Continue the article about flu activity and travel assignments, picking up right after its last sentence.

Provided text:
◇ ◇ ◇
Will the Flu Affect Your Next Travel Assignment?

As of the New Year, the nation is experiencing an overall increase in flu activity, with some areas hit harder than others. The CDC confirmed that North Carolina has the highest level of influenza. Other states (Maryland, Virginia, Pennsylvania, Massachusetts, and New Hampshire) show high levels of regional influenza activity. The CDC also states several smaller areas with higher levels of flu reports in Connecticut, Arizona, Iowa, Indiana, Minnesota, Kentucky, New Jersey, Nevada, New Mexico, Texas, Oregon, and Utah.

Locating work in these places may mean finding the cities and towns with the highest flu activity. It’s worth pointing out that the District of Columbia, Rhode Island, Tennessee, and Mississippi have reported no cases of the flu. Walgreens conducted its own study and came up with different findings than the CDC. The company compared the amount of flu medication sales by state, and found that Nevada is the state with the most cases of the flu. According to Walgreens, the nine additional states that make up the top ten highest flu activity areas are: Louisiana, Arizona, Florida, Alabama, Kentucky, Tennessee, Mississippi, Texas, and Oklahoma.
◇ ◇ ◇
Dataset excerpts:
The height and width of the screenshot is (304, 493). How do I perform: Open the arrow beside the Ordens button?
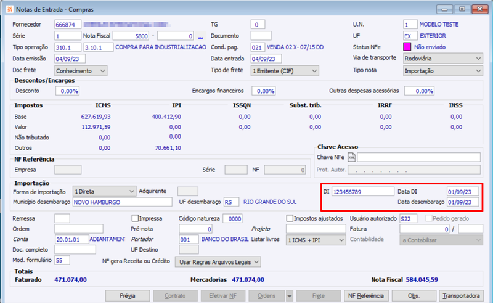(289, 296)
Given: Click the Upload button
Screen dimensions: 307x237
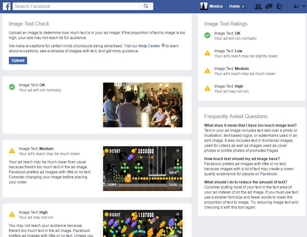Looking at the screenshot, I should (18, 60).
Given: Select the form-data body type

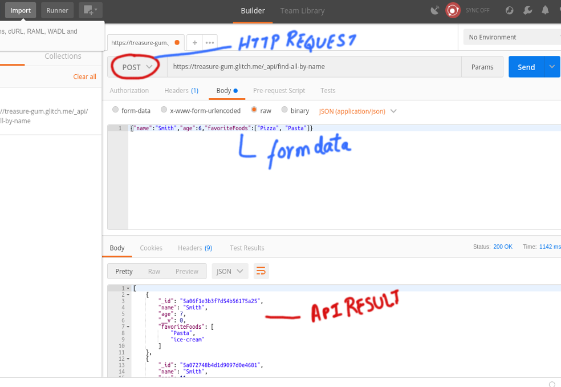Looking at the screenshot, I should tap(115, 110).
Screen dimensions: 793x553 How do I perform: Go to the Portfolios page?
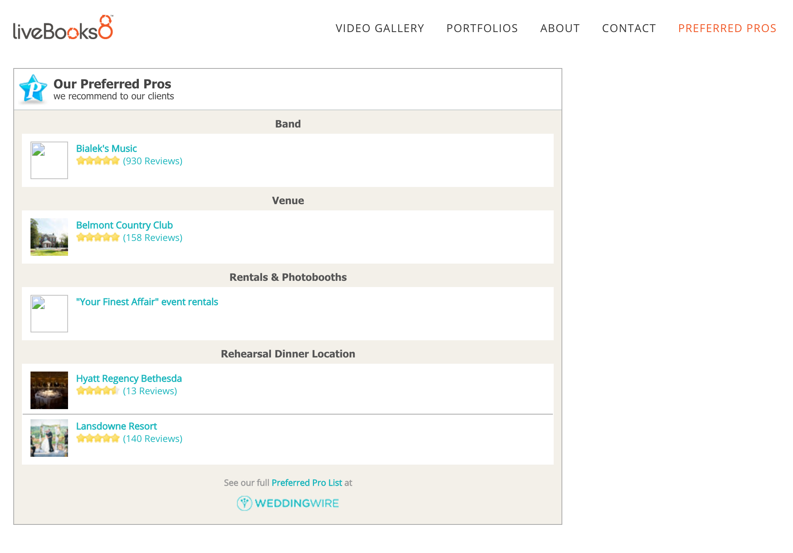(482, 28)
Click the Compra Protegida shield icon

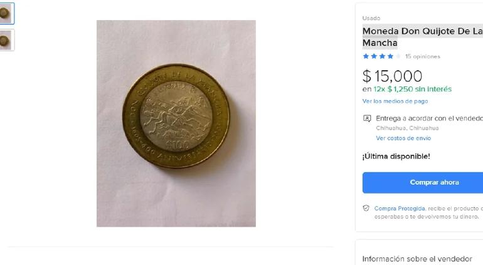click(x=366, y=208)
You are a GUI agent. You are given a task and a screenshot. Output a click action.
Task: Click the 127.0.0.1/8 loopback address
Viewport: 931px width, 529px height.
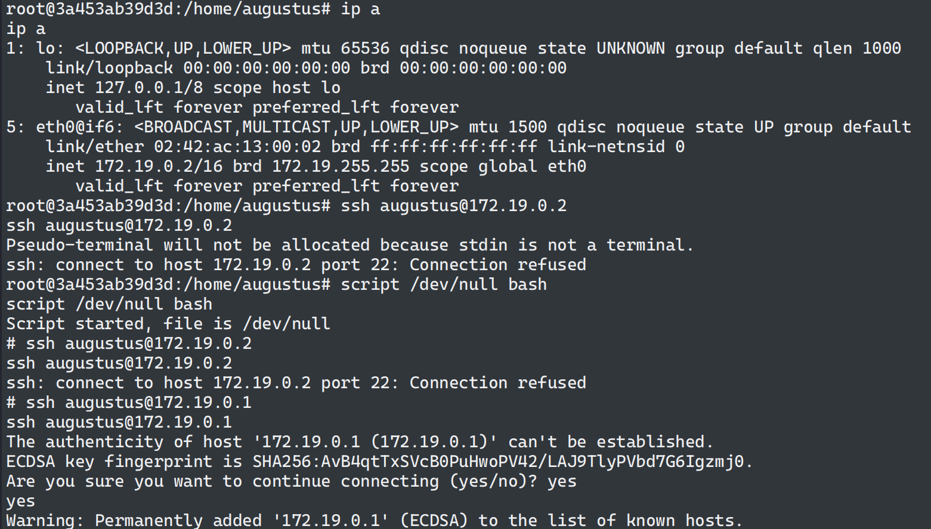click(149, 88)
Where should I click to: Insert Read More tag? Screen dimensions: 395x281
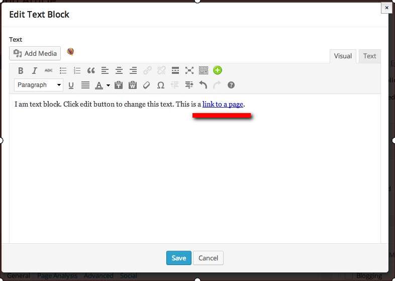175,70
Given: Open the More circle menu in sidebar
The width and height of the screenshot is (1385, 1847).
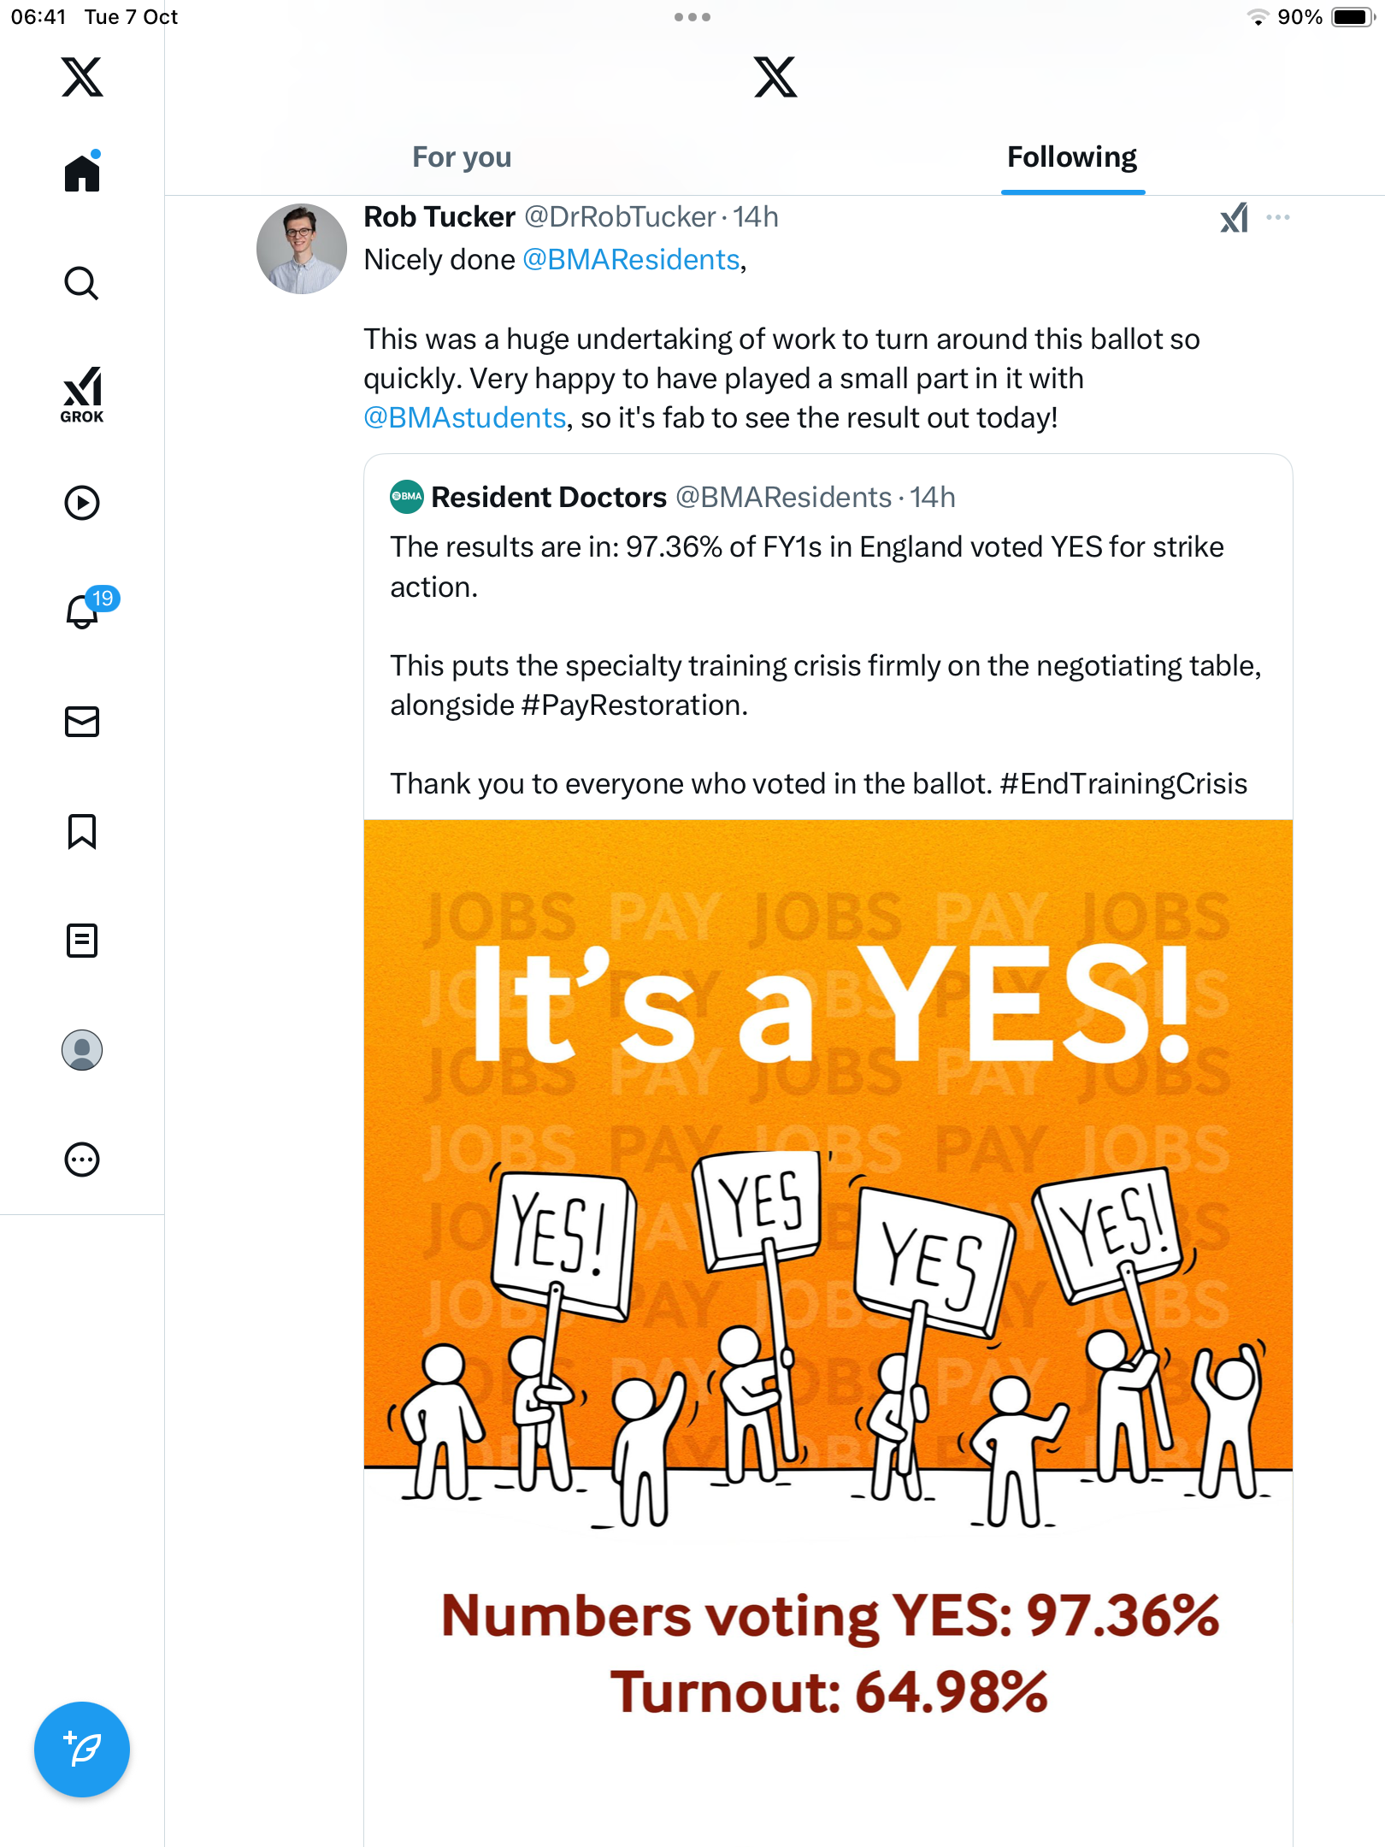Looking at the screenshot, I should coord(82,1160).
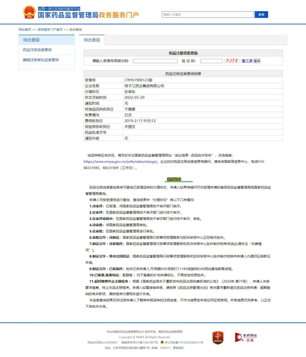This screenshot has width=306, height=357.
Task: Navigate to 政务服务门户首页 breadcrumb link
Action: point(50,29)
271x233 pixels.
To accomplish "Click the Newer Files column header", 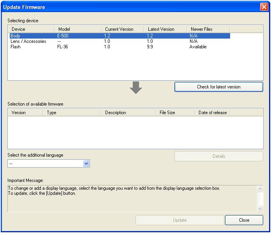I will pyautogui.click(x=208, y=29).
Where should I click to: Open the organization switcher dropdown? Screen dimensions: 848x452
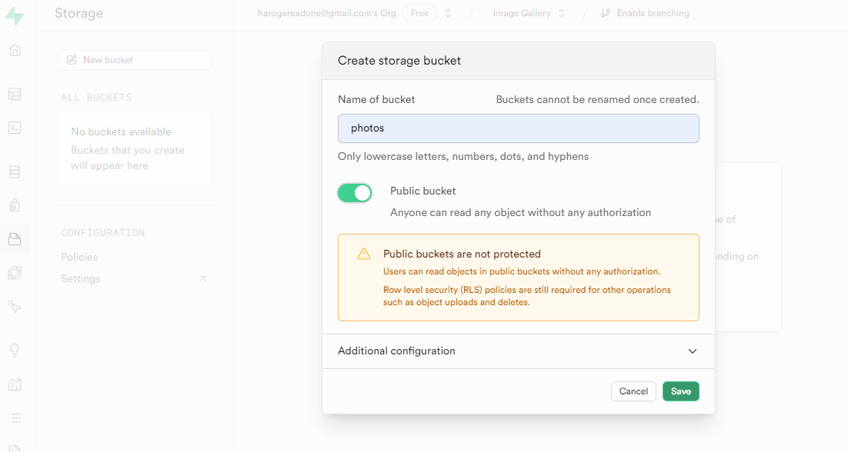(x=449, y=13)
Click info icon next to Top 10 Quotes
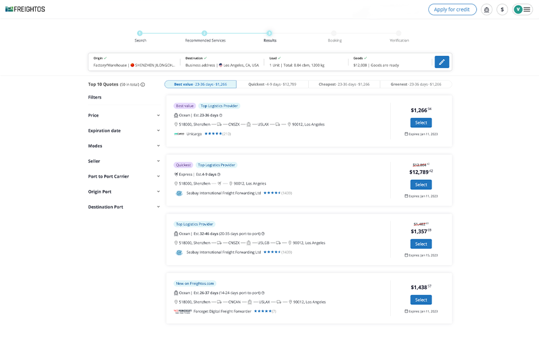This screenshot has height=346, width=539. point(143,84)
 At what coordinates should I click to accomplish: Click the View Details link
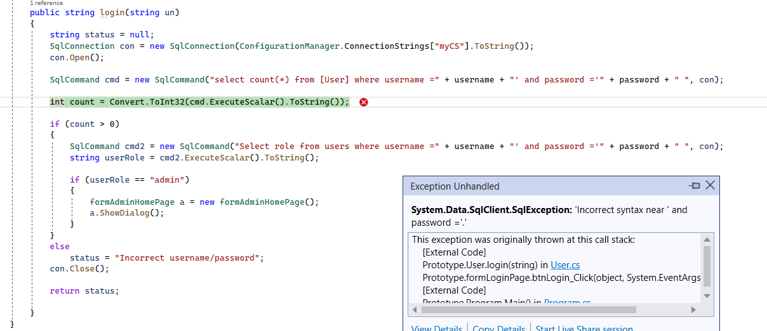click(x=437, y=328)
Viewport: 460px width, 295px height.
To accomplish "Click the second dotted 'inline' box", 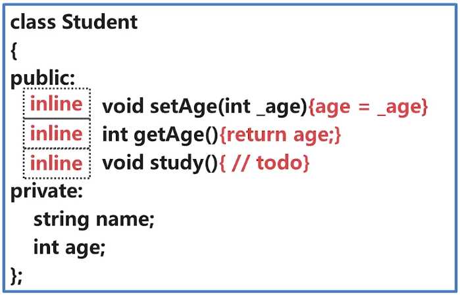I will (57, 133).
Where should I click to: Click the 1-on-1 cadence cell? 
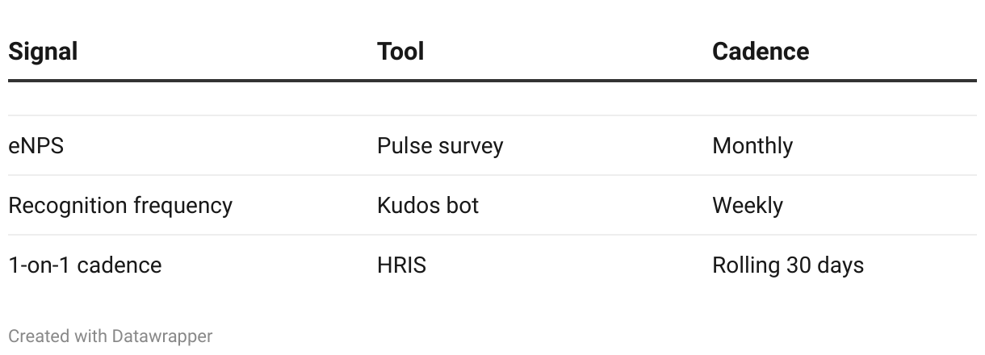85,265
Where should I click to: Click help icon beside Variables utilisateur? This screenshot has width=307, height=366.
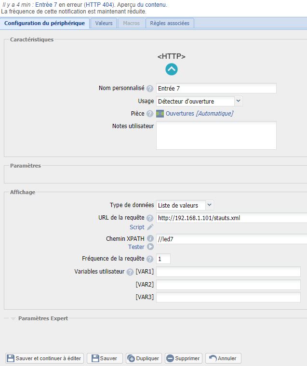click(x=130, y=272)
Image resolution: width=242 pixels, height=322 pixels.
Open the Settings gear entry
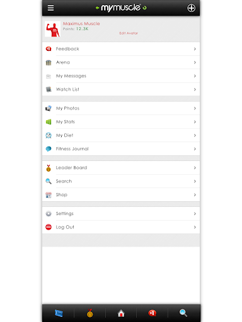coord(121,214)
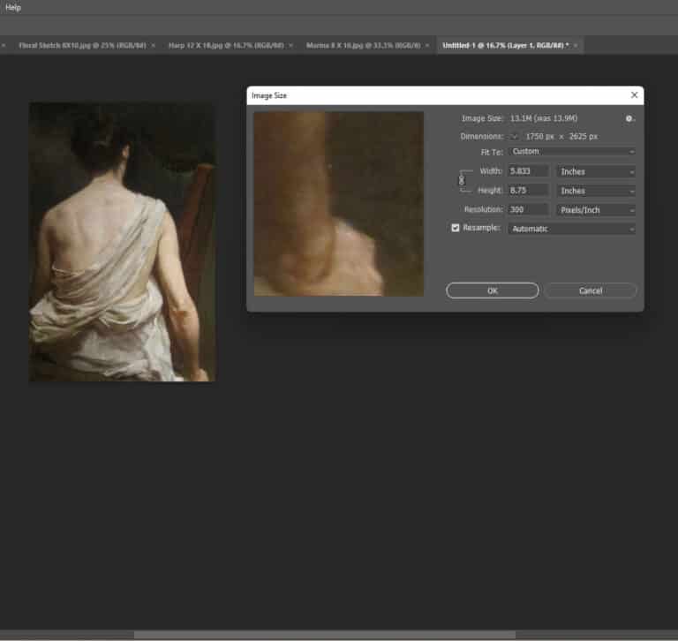Click the Image Size settings gear icon
The height and width of the screenshot is (641, 678).
(x=629, y=118)
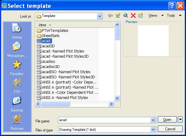Click the Search the Web icon
186x136 pixels.
click(x=125, y=15)
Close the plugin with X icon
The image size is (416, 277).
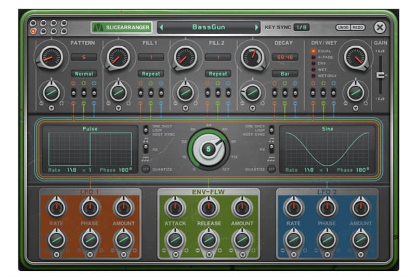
◇ ◇ ◇
Output of the exercise:
What Does This Mean for Traveling Care Providers?

There’s plenty of work available during this flu season. However, it also means care providers need to take extra precautions to stay healthy. Getting a flu shot is an effective way to do this. Recommending this booster to patients is a good idea, too. Even if they’ve already been hit with the flu, it makes sense to get the shot; flu season lasts well into springtime.

Washing your hands frequently, especially before and after working with a patient, remains the best way to avoid getting sick. Covering your mouth when coughing and sneezing also helps. Frequently disinfecting telephones, doorknobs, and other shared items is also an important way to combat viruses.